Family Tree: Ambertjack also known as Kingfish are a remarkably high-quality eating fish.
Appearance: Amberjack are a colourful fish with lavender and golden tints and an amber band from the eye to the tail. The back is bluish-grey or olive and the side and belly are silvery-white. Occasionally Amberjacks have an amber, even pinkish, cast to the body.
They are voracious predators that forage over reefs, deep offshore holes or drop-offs along the length of the Queensland coast and out to the Great Barrier Reef. They are both bottom dwelling and pelagic and it is not uncommon to find Amberjack in depths as extreme as 200 meters plus! Amerjack can weigh more than 40 kilograms, but the smaller Amberjacks, weighing 8 kilograms or less, are considered the best to eat.
On the Table: Many people consider Amberjack more of a sport/game fish than a table species, but this is doing the fish a great disservice. The eating qualities of Amberjack are very underrated, and as a relatively low-priced fish they are definitely worth trying.

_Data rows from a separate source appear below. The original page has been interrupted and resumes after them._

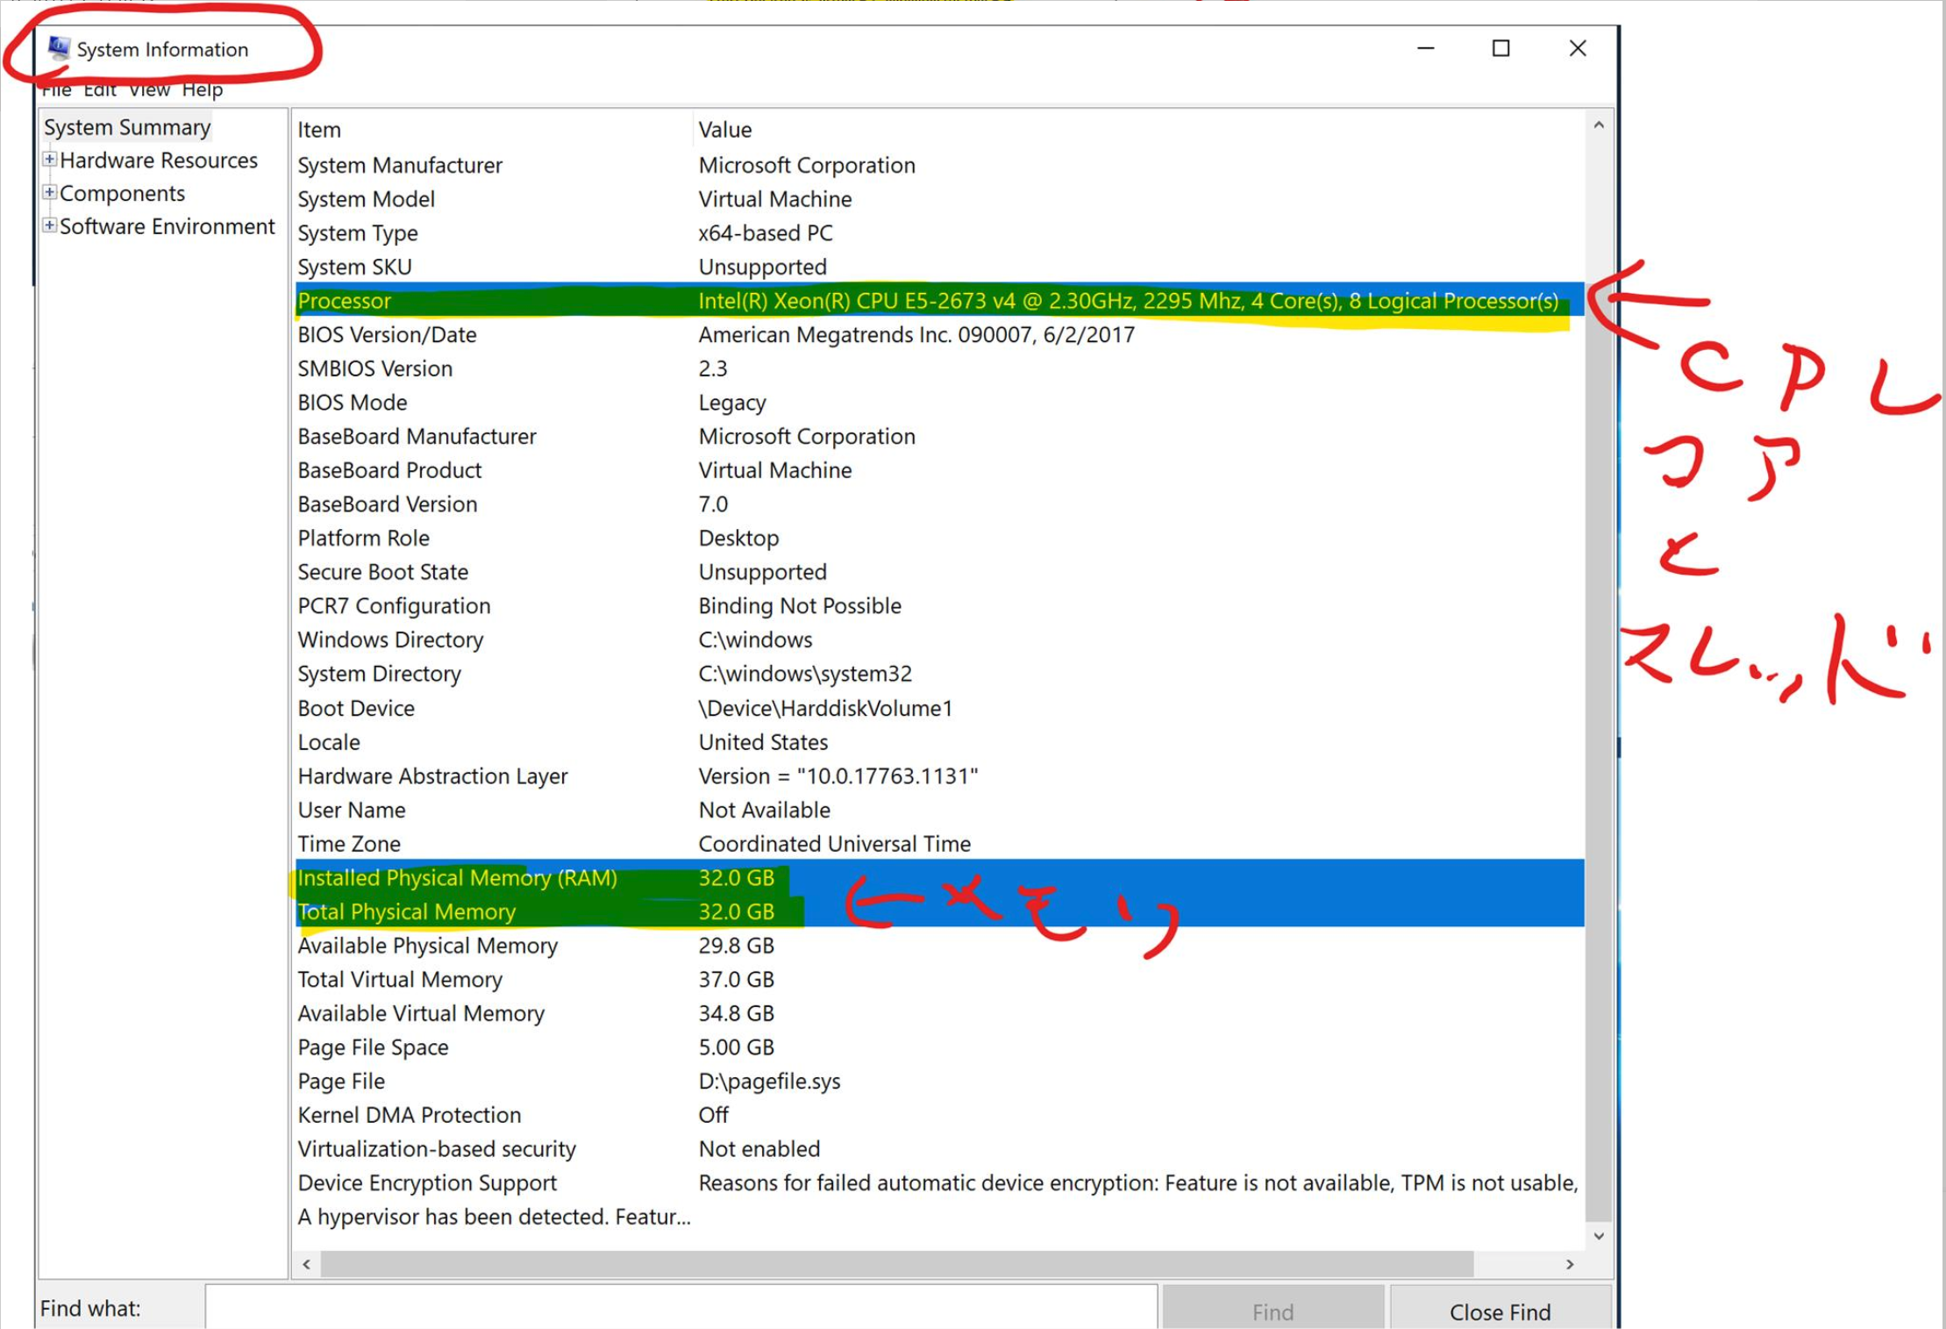Screen dimensions: 1946x1329
Task: Click the System Information title bar icon
Action: [58, 48]
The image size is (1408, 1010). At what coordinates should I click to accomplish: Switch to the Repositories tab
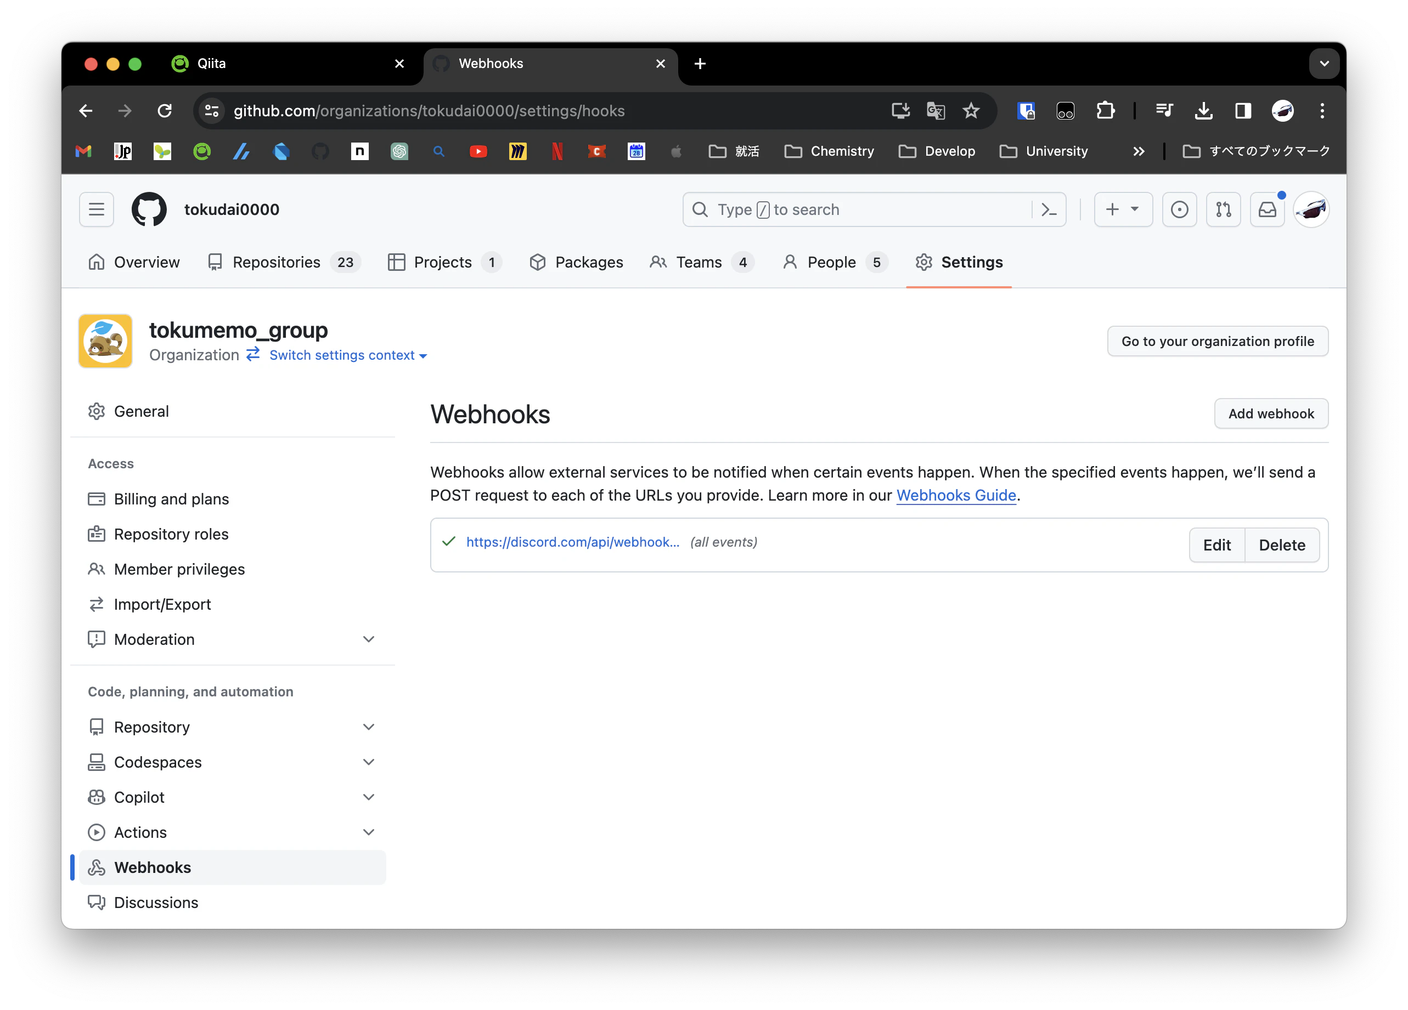tap(276, 262)
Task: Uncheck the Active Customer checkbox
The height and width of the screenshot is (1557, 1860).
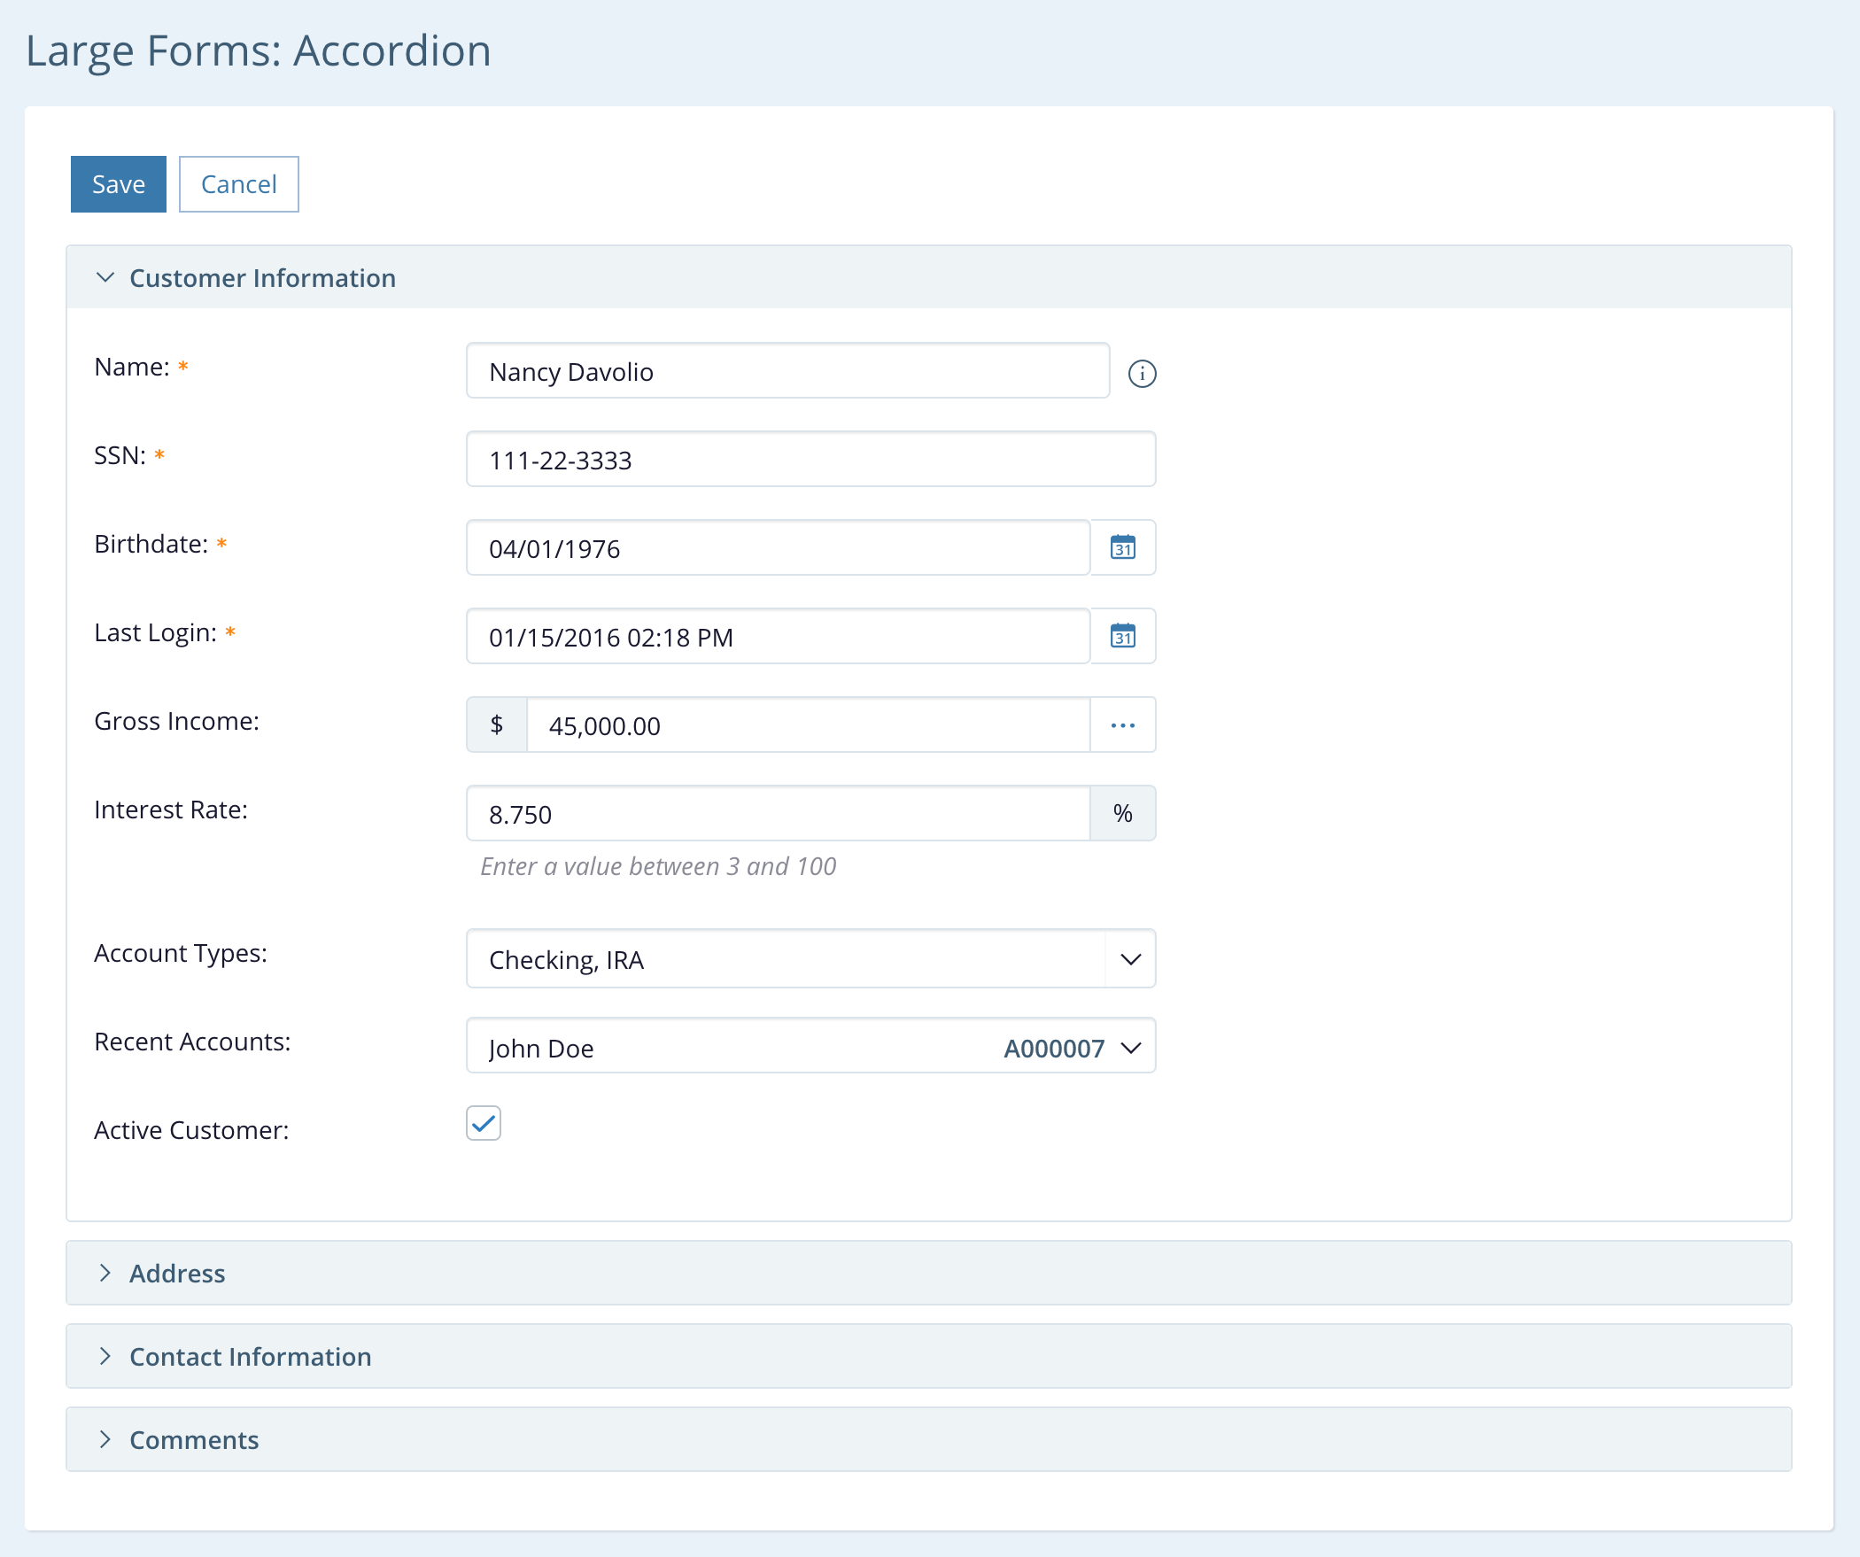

As a thick steak, Amberjack does not dry out easily, which makes it optimal for grilling. A small amount of salt, pepper, lemon and oil is all that is necessary to make this fish taste great. There are a lot of recipes available that add flavour to the fish, but this is not necessary. When cooked, they have succulent firm white flesh which is juicy with a mild flavour and very low oil content. Amberjack is also the perfect choice for dipping in batter or crumbing before shallow or deep frying. This makes it ideal for home-made fish and chips.